I’m trying to do a sentiment analysis problem where I have text that I want to know if it’s negative or positive, but I also have metadata surrounding the text (users past sentiments, etc) that I’d like to incorporate into the training data.

Ideally I’d like to append these values to the last high-dimensional output of the BERT training before it has a classifier head slapped on it. Are there examples of this anywhere I can crib off of? I have the base distilbert example running, just trying to see how I can build on it.

(If it matters, I’m using keras/tensorflow under the hood)

Hi @eddieparker,

in the pre-transformer era, it’s common to build customized models that jointly learn embeddings of these extra features and concatenate them with the input text representation. A representative paper is the follows:

Kikuchi, Yuta, et al. “Controlling Output Length in Neural Encoder-Decoders.” EMNLP. 2016

However, you can usually concatenate the extra features directly with the input text in transformers. E.g. 0.8 <sep> this is the input text. It’s important to know that Transformers doesn’t understand numbers.
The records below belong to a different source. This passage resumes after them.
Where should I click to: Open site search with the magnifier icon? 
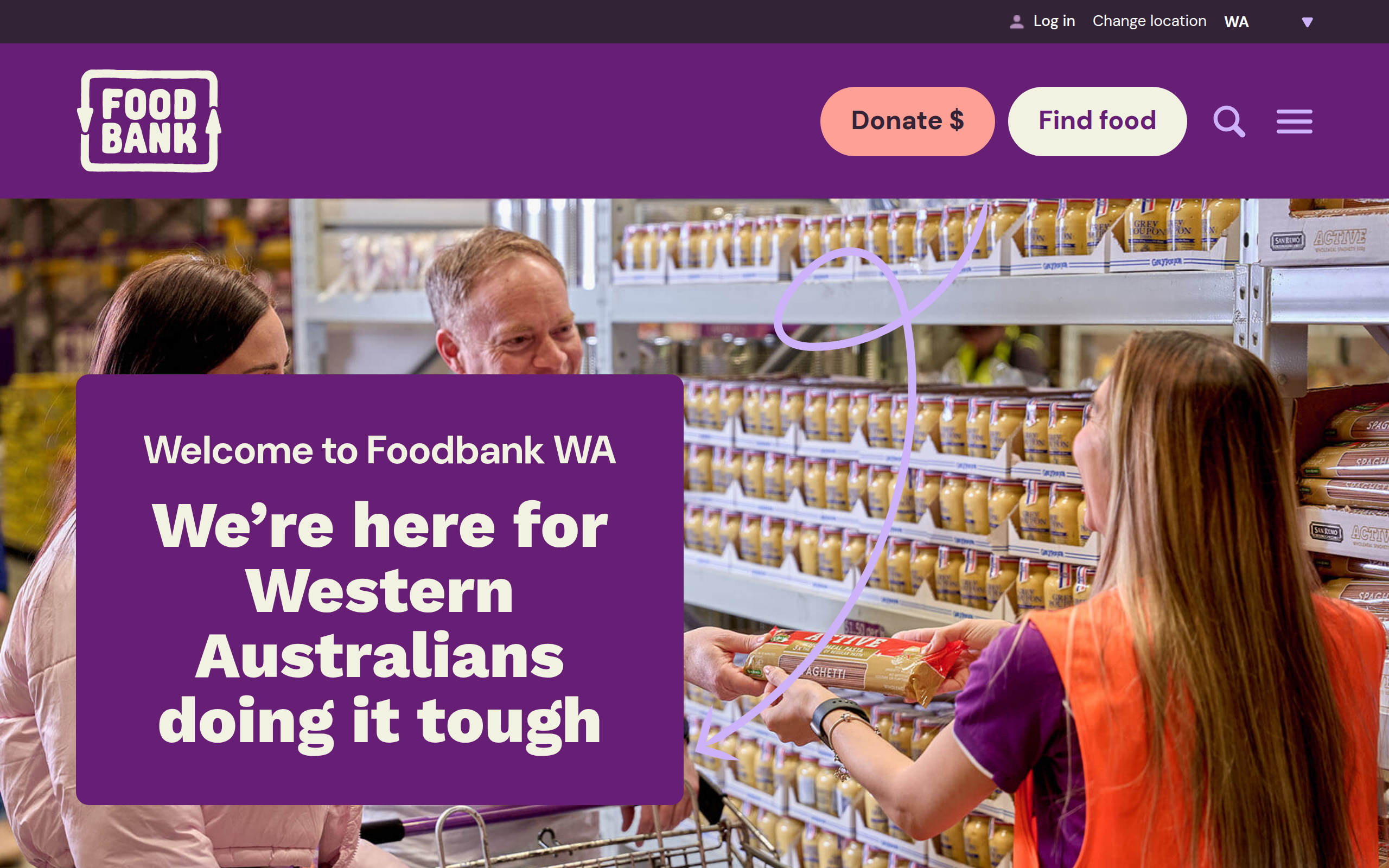point(1229,121)
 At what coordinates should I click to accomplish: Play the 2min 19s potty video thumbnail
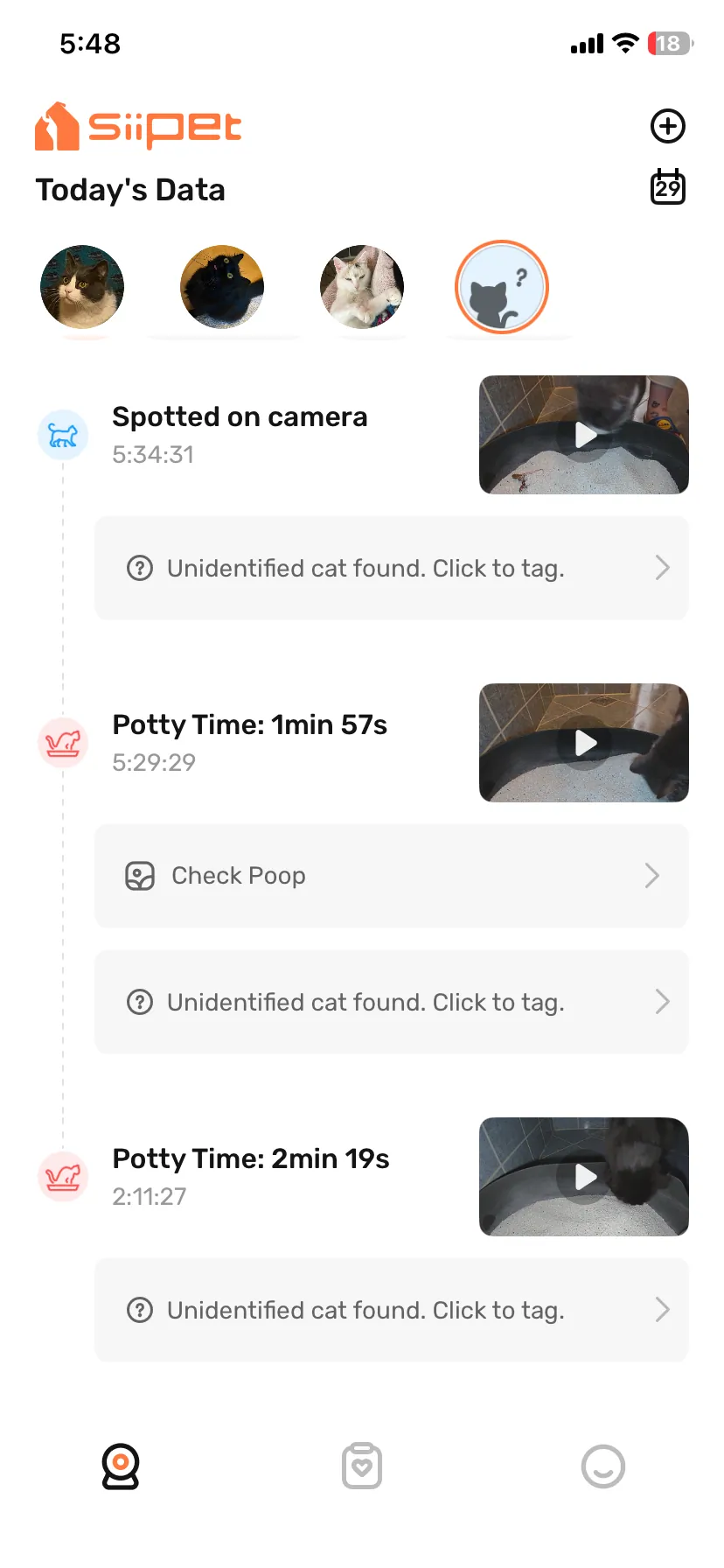(x=584, y=1177)
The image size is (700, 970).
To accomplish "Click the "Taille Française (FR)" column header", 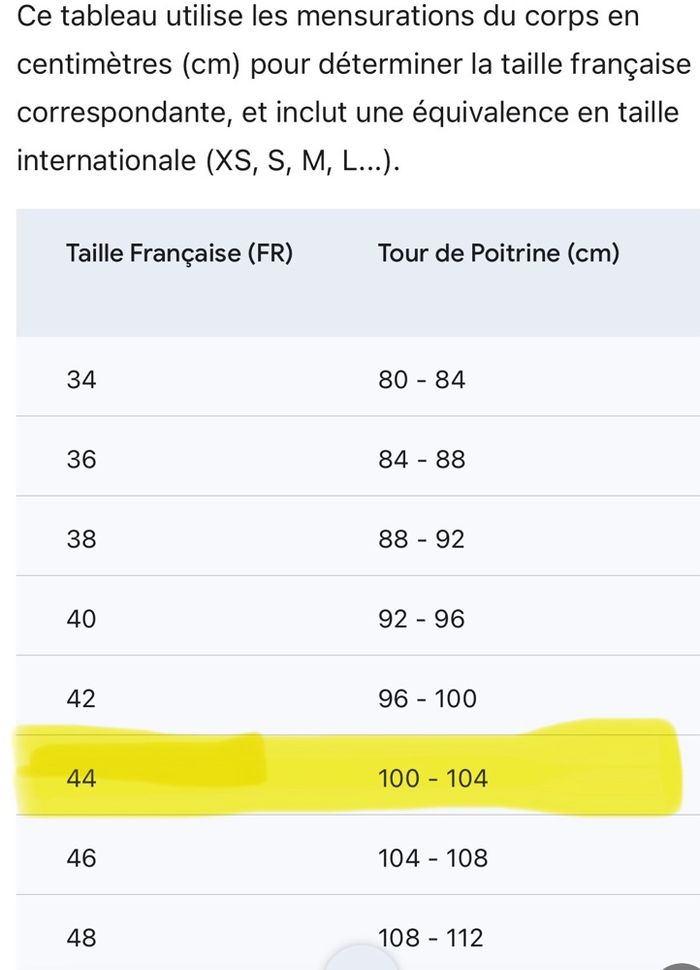I will point(179,254).
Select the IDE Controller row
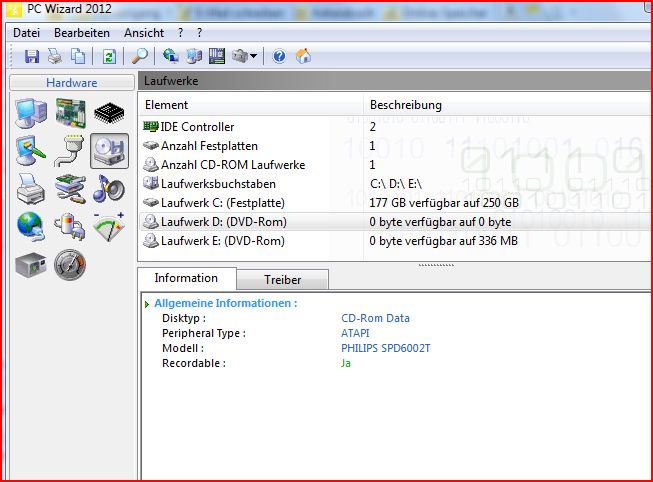Viewport: 653px width, 482px height. coord(197,127)
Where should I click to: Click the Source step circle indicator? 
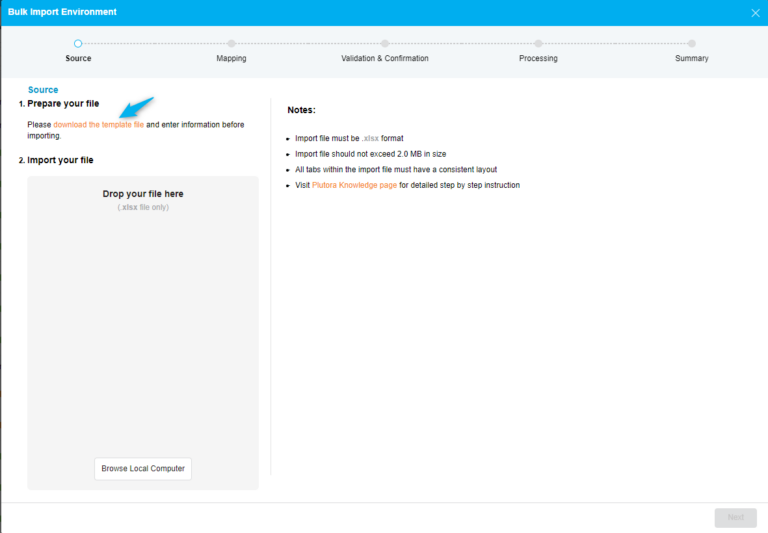(78, 43)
So you should bucket the numbers into a relatively small list of unique values so that the Transformer can learn the association between the feature and the prediction.
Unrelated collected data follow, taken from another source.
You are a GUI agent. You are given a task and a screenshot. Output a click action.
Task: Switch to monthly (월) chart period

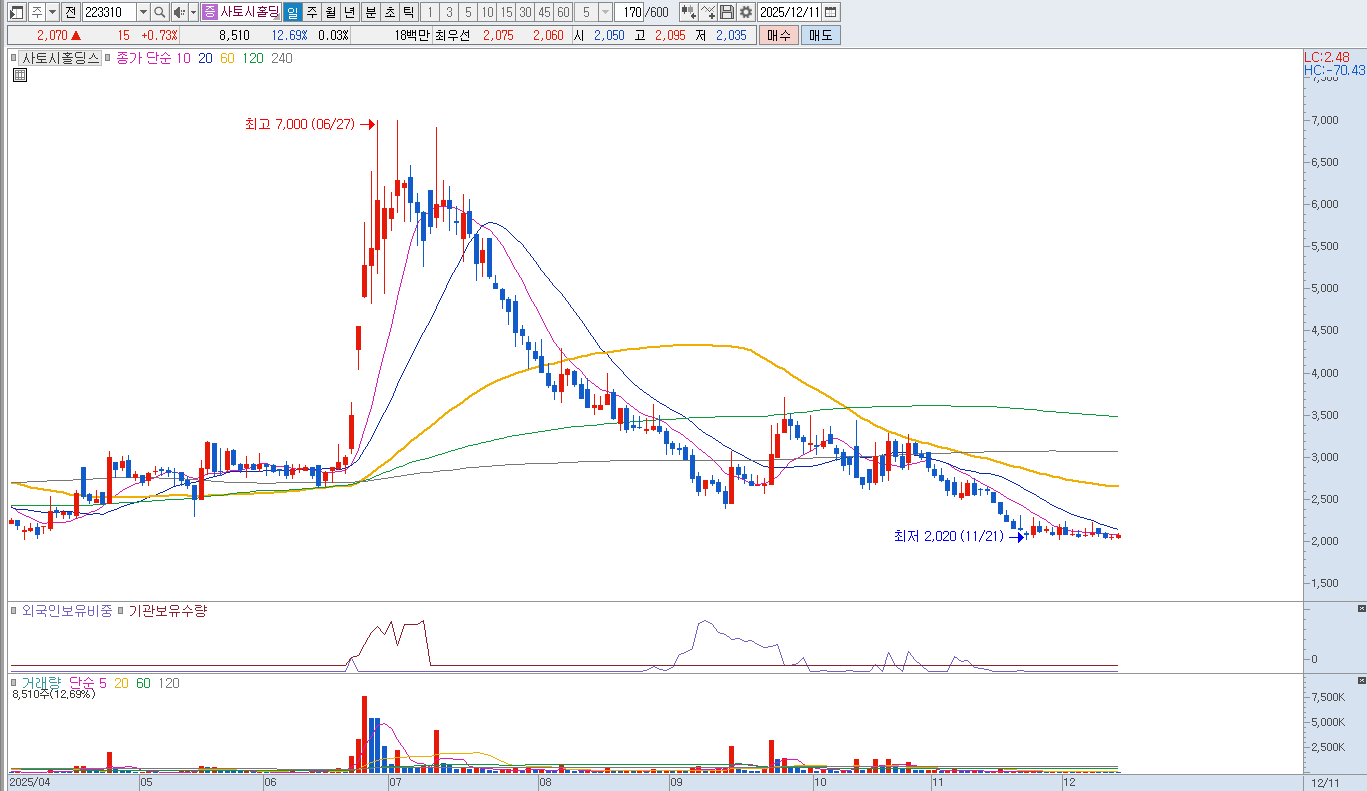[330, 12]
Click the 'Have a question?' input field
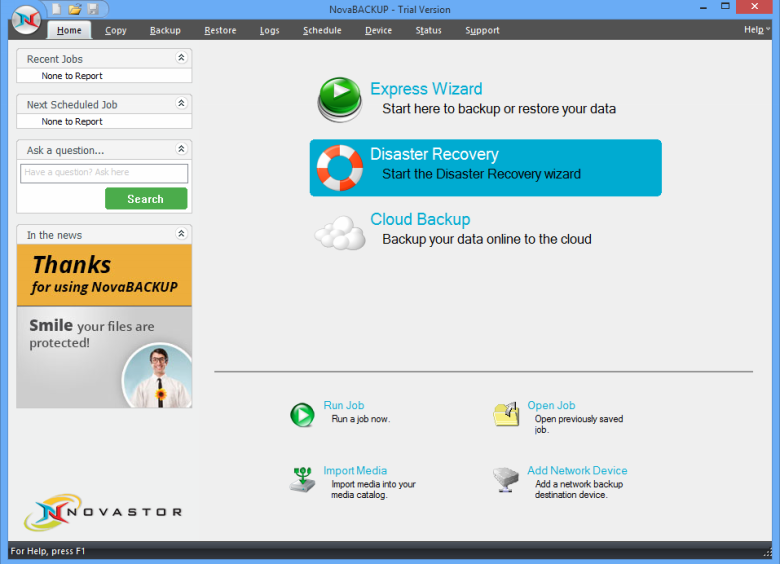780x564 pixels. pos(104,173)
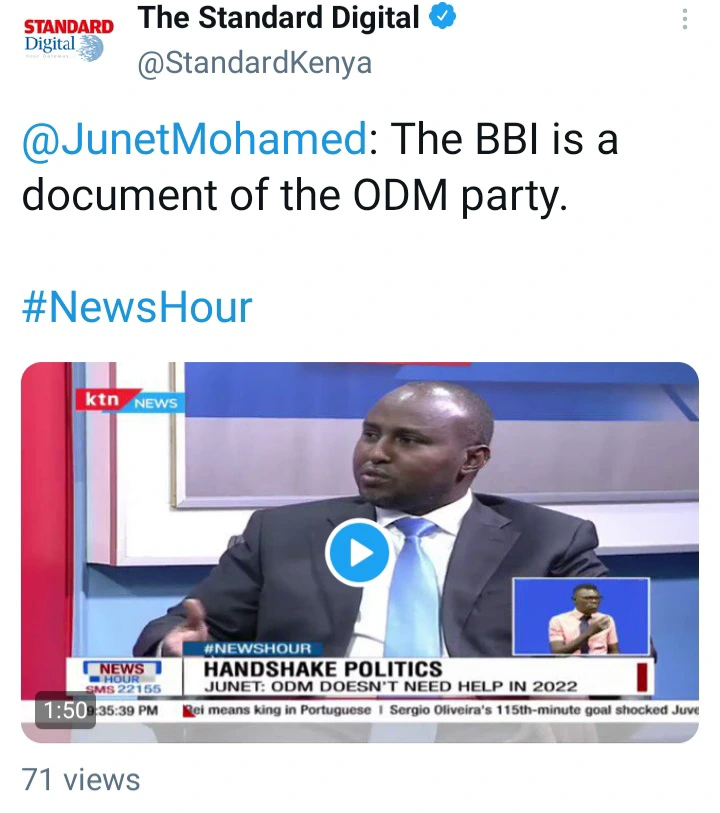The image size is (720, 813).
Task: Click the KTN News logo in video
Action: [130, 400]
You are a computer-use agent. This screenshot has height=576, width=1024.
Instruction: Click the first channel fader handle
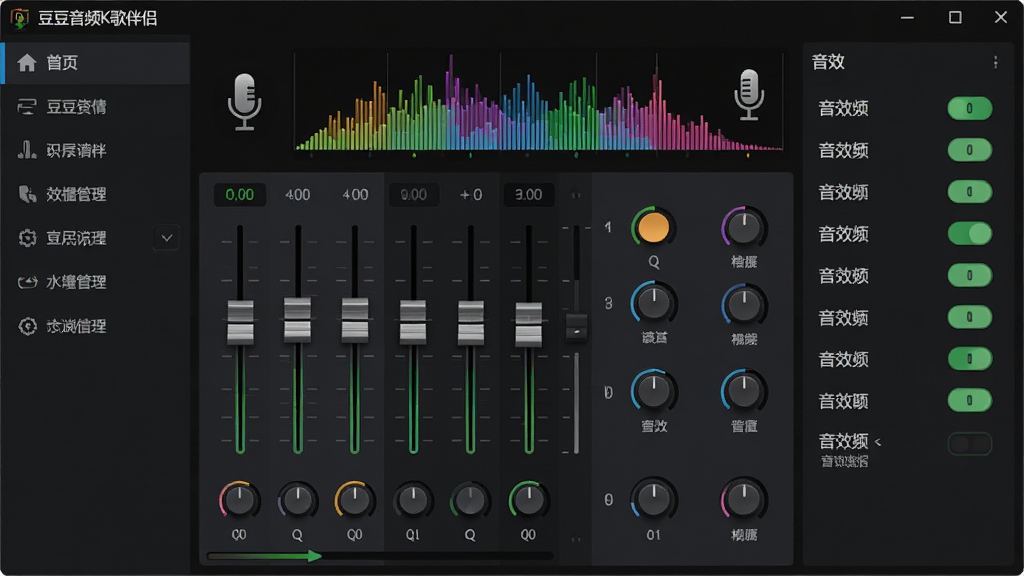240,321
If you’re looking for some more complex architecture, take a look at the following paper:

Moreira, Gabriel de Souza P., et al. “Transformers with multi-modal features and post-fusion context for e-commerce session-based recommendation.” arXiv preprint arXiv:2107.05124 (2021).
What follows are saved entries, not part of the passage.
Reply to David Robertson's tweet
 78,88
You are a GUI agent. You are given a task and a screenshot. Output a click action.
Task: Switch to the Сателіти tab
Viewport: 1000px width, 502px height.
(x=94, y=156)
Note: I’m speaking from my experience on language generation, but I think the classification problem should be able to use the features in a similar way.

Oh that’s a neat idea - and thanks for the response!

A couple of questions/clarifications:

When you write is that literally the string ? Or are you indicating I should pick some sort of arbitrary separator so long as it’s consistent?

And if I understand your comment about “Transformers doesn’t understand numbers” - I’m assuming you mean that the transformers tokenizer sees 0.8 as the characters ‘0’, ‘.’, and ‘8’, versus a float of value 0.8, so it’s in my best interest to have discrete ‘buckets’ of values so BERT can learn the semantic difference of a few ‘categories’ vs a high precision float?

If so I think I get it. Thanks I’ll chew on that.

My original thought was to set the num_labels to the num hidden states, and then merge that with another net that contains my float & categorical values, add a few hidden layers/dropout and then condense to my final num labels and use that. Do you have any thoughts about how that would work out?

Thank you!

-e-

Transformers doesn’t understand numbers

This I mean it doesn’t matter you put {0.2, 0.4, 0.6} or {A, B, C}. The model just learns that it’s a different category.

Of course, you can use a separate small feedforward net to learn the category embeddings. It’ll be very similar to the EMNLP 2016 paper I mentioned above. Some papers such as the following also do that with transformers. However, my experience is that transformers are much more versatile and powerful. Conditional training with bucketing is usually enough. I wouldn’t go for a customized architecture in practical applications.

The main advantage of using a separate network to learn the features is that you can feed continuous values (e.g., 0.84) instead of discrete ones. If that’s important to your application, you may consider using it instead.